土曜の朝8時前に乗ったので、自由席も空いていて楽に座れた。
笠間駅には10時前に着き、自転車を借りる事にした。
やきもの通りは駅から離れており、店も点在しているので、自転車が一番便利だ。
坂を上っていかなければならないが、ゆっくり眺めながら行くには丁度良い。
上りきった左側に共販センターが有る。
こじんまりしているが、作家物や、幾つかの窯元が一通り揃っているので、見ているだけでも楽しくなる。二階には軽食喫茶室も有り、古風な建物が陶芸の里を象徴している。

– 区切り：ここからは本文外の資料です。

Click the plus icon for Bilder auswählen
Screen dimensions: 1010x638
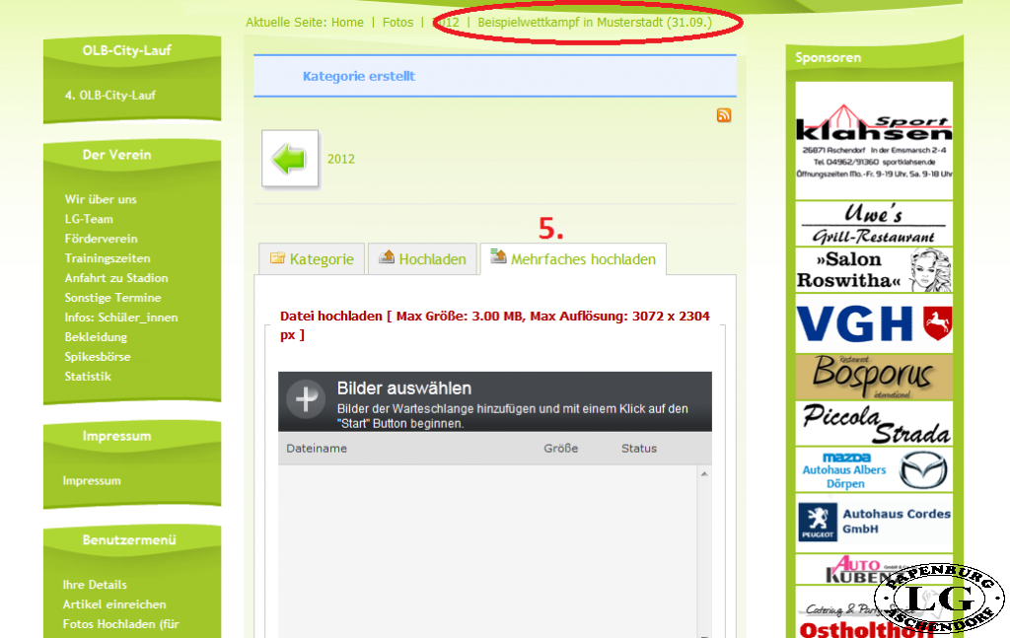pos(306,399)
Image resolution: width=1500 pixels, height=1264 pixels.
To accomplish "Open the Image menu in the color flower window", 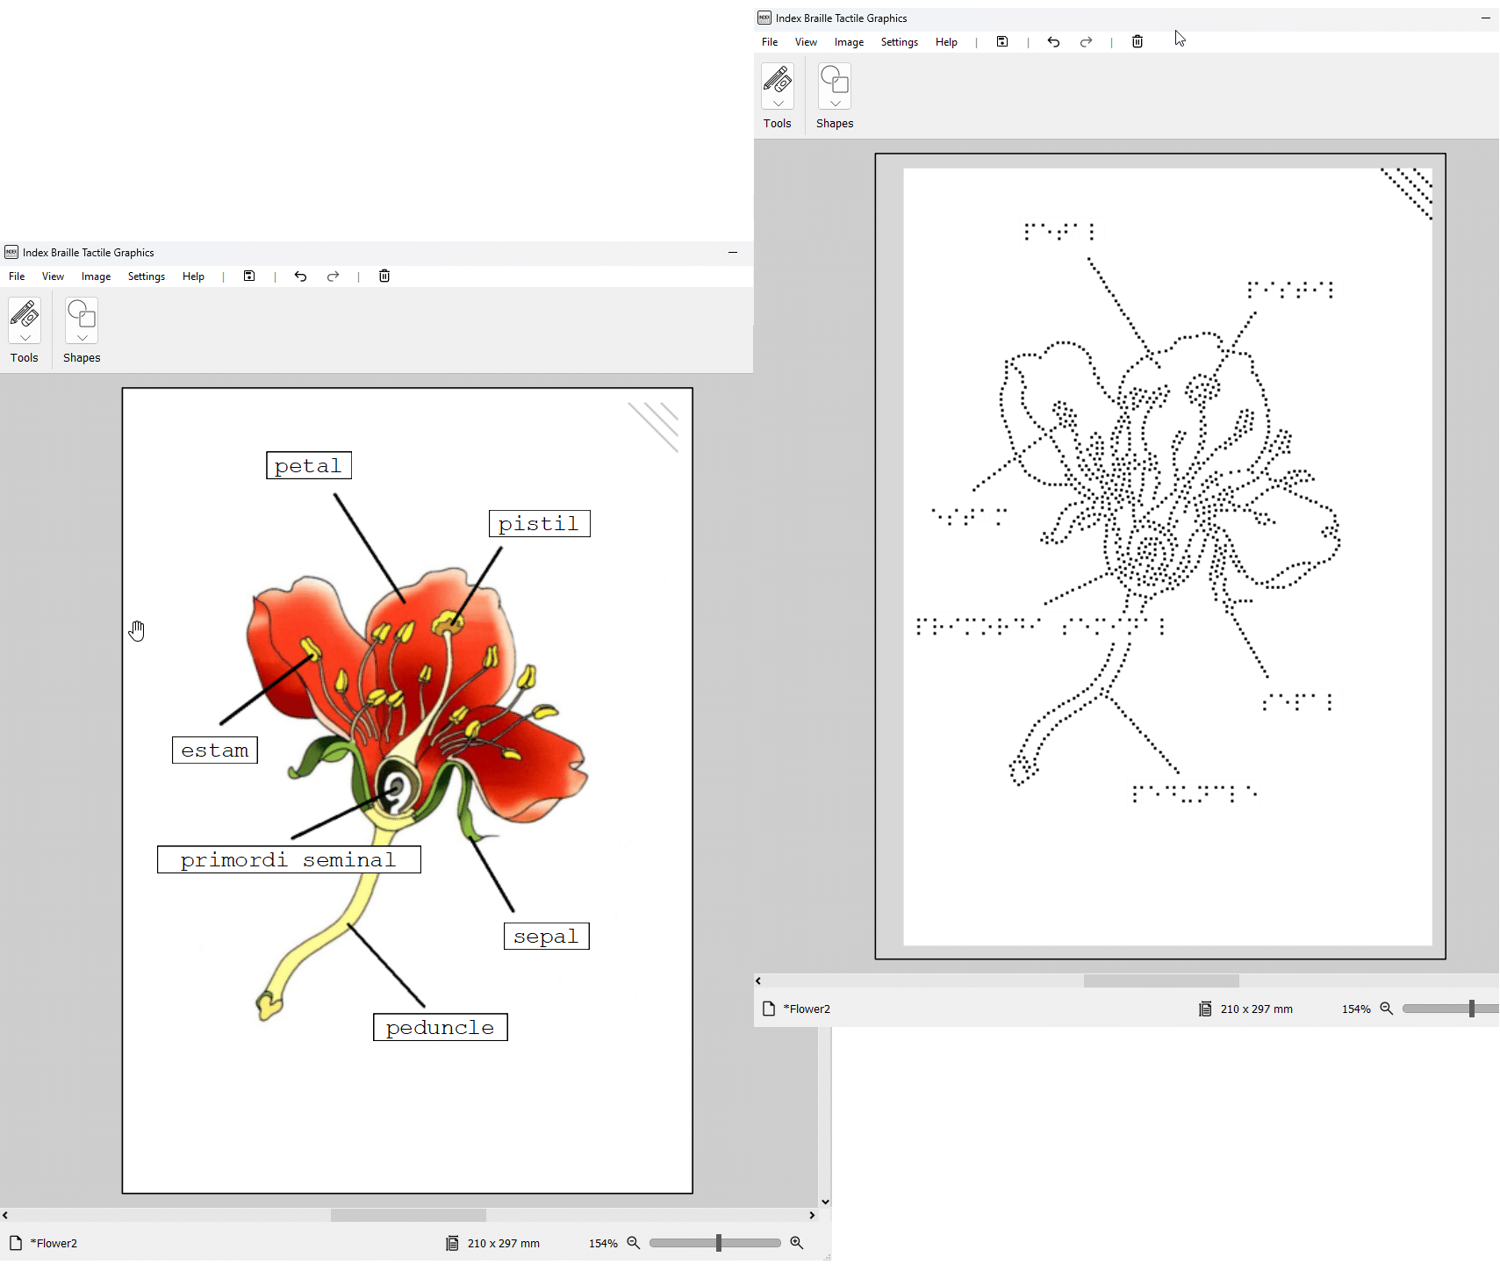I will coord(96,277).
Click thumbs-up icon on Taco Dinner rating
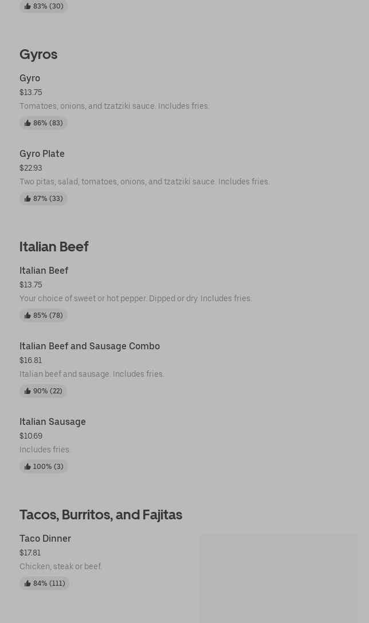The image size is (369, 623). [28, 583]
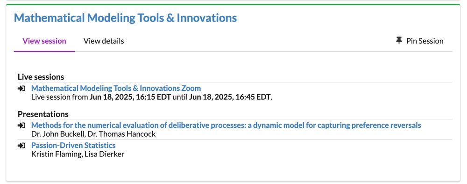This screenshot has height=184, width=467.
Task: Open the Mathematical Modeling Tools & Innovations title link
Action: tap(125, 18)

そこを出て、左側を道なりに下って行くと、また何軒かの窯元がみられるが、普通の民家で、出入り口に器が並べられている感じの店もあり親しみやすい。
通りを過ぎ、道路を越えると工芸の丘に辿り着く。丘の上の建物は広く、地元の物産品から焼物まで幅広く揃えられ充実している。
4~5月の連休に開催される陶炎祭は、この丘を下った芸術の森公園で約200店舗も出店され、一日では見きれない程活況を呈している。
同じ時期につつじ祭りも行なわれている。緑豊かなつつじ山公園に、色とりどりのつつじが映え、都会に多く植えられているものよりも、小さく咲く花が主になっている。各家々の玄関にも飾られ、明るく美しい。
春子は自分と寺井用にマグカップを買ったが、お揃いではなかった。